### ASSIGNED TASK
Return, word for word, the lines of the listing below from the one with "Where should I click to: Open the Count" through the one with "Task: Cancel creation with ANNULLA", and no other lines.

<<<<

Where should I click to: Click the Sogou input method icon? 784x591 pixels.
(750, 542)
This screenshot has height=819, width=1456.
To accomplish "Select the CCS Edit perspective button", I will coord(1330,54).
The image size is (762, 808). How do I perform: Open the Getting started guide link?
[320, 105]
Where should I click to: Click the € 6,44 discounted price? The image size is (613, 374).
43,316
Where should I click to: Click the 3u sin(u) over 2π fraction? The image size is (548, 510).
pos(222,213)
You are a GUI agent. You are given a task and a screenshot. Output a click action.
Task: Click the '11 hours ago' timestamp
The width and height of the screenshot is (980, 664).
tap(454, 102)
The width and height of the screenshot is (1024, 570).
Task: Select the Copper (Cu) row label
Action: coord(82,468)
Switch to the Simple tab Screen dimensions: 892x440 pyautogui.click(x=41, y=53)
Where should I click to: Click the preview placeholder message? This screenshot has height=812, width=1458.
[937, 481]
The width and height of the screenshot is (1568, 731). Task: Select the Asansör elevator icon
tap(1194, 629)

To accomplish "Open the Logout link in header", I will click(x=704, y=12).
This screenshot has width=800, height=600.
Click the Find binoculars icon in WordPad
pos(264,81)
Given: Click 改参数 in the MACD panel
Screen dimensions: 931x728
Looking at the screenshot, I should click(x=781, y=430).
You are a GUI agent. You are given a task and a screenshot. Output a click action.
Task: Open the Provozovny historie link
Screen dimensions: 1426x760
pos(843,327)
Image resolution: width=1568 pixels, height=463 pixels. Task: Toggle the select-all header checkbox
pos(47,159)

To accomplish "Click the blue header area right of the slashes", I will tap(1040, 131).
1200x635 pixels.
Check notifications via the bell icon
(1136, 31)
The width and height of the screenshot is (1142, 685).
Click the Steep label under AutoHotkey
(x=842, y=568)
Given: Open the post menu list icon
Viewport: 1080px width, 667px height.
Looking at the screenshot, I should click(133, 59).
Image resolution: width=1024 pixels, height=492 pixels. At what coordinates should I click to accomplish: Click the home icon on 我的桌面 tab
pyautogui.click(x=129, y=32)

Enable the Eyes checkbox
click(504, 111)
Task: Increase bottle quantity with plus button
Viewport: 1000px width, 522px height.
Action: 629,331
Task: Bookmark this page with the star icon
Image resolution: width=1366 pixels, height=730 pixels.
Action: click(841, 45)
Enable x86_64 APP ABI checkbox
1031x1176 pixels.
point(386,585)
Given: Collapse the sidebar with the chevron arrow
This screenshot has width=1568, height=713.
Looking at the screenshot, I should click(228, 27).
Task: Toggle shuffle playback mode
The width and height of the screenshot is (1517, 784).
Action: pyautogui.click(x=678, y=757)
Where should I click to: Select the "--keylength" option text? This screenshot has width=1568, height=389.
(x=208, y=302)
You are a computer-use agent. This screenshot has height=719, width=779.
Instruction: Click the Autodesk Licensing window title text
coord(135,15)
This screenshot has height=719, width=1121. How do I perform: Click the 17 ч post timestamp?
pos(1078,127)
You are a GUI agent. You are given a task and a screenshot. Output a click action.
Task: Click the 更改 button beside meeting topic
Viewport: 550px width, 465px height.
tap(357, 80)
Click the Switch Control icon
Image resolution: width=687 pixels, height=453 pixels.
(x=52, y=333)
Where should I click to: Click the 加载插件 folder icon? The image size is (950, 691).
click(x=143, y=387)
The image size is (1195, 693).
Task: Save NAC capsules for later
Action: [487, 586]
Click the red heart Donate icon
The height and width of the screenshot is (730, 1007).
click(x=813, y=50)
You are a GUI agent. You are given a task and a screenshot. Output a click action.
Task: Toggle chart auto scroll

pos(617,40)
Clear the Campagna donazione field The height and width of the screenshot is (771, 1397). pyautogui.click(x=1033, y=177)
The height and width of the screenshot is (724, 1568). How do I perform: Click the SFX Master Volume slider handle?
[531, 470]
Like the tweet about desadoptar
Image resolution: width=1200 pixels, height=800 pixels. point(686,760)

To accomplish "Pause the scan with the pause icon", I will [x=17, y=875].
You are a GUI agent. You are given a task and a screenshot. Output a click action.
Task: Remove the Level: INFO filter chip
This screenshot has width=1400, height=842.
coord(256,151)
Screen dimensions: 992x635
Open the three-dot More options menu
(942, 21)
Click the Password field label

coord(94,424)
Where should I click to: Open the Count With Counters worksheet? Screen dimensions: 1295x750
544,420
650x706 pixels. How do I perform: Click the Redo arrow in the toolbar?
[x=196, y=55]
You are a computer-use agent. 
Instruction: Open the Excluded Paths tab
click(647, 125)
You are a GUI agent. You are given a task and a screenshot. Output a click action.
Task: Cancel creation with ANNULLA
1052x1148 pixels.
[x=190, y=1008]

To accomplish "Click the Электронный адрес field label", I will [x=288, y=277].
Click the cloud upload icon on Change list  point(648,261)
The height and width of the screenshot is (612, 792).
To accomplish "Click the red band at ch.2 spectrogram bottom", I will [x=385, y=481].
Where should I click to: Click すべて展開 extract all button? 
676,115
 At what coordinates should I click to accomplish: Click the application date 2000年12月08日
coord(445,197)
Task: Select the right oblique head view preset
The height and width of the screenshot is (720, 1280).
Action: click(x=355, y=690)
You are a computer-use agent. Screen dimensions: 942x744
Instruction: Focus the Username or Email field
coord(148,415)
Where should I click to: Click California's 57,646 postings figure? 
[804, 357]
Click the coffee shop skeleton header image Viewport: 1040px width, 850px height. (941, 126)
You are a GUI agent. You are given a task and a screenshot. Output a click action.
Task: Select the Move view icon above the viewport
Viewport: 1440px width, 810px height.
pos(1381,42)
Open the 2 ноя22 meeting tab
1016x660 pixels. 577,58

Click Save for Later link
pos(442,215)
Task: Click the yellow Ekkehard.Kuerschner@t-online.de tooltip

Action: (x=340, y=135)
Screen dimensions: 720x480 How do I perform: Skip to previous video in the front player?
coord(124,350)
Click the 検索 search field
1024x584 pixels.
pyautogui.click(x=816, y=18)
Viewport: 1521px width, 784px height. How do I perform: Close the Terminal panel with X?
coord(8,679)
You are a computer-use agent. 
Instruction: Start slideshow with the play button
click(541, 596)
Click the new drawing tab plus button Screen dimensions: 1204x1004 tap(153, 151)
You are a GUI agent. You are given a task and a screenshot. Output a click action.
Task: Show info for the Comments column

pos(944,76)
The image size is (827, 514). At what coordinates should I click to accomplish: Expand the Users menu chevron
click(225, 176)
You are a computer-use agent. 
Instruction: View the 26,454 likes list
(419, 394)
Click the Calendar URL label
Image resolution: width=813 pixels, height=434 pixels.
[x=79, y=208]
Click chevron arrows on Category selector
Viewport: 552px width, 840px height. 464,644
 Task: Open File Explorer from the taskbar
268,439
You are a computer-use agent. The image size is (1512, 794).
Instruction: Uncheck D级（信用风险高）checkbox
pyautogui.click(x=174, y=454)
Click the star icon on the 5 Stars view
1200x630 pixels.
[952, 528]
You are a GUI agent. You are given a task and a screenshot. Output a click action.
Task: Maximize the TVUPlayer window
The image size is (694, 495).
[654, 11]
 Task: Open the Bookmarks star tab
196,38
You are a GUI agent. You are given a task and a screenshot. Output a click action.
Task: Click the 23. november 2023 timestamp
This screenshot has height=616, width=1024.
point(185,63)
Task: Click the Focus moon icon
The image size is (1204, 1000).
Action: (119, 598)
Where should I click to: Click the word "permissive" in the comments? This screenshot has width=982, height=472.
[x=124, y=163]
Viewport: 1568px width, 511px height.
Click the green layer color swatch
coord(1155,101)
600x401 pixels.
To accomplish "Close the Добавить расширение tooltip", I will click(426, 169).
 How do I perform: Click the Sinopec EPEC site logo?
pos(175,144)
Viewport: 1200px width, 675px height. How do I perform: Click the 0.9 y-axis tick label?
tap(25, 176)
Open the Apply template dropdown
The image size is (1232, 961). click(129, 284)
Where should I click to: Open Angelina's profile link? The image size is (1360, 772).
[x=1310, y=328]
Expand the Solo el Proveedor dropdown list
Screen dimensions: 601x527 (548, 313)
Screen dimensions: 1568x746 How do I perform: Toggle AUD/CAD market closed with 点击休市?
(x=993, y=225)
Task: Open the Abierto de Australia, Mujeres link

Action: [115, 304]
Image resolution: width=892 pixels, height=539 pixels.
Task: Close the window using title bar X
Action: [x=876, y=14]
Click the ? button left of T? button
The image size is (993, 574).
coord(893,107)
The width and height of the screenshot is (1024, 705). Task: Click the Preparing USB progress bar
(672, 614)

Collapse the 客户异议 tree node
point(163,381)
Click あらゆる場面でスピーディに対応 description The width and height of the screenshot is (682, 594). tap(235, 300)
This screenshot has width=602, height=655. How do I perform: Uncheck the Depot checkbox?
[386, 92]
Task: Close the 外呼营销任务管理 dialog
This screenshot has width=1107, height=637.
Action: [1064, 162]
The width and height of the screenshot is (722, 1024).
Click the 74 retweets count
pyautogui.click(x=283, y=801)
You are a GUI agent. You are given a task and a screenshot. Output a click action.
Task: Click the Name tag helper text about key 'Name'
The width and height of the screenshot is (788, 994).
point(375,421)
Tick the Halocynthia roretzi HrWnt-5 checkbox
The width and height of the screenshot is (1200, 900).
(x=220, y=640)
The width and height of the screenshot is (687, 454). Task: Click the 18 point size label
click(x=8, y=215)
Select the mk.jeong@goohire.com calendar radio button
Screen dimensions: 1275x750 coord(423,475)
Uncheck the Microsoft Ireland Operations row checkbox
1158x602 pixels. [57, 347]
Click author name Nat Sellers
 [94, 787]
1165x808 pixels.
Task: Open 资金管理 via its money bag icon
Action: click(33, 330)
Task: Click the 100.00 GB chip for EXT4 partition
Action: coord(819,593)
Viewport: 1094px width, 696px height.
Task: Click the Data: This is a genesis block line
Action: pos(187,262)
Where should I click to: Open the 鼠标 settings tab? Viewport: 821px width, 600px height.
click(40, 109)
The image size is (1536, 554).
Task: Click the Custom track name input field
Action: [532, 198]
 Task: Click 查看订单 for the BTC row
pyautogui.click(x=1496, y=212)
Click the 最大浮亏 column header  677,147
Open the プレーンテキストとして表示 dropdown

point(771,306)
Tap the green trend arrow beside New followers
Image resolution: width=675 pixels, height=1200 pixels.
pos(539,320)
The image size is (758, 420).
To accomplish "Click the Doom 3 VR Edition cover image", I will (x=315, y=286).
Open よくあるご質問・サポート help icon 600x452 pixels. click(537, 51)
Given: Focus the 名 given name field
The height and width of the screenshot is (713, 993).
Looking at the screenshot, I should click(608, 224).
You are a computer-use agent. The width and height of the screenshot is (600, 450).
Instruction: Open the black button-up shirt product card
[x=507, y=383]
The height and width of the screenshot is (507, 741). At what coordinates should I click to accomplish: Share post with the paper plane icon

>>>>

### SOLUTION TO THIS PROBLEM
Where should I click to: Open the Count With Counters worksheet? Screen dimensions: 1295x750
544,420
650x706 pixels. How do I perform: Click the Redo arrow in the toolbar?
[x=196, y=55]
You are a computer-use agent. 
Instruction: Open the Excluded Paths tab
click(647, 125)
You are a GUI agent. You are given a task and a screenshot. Output a click action.
Task: Cancel creation with ANNULLA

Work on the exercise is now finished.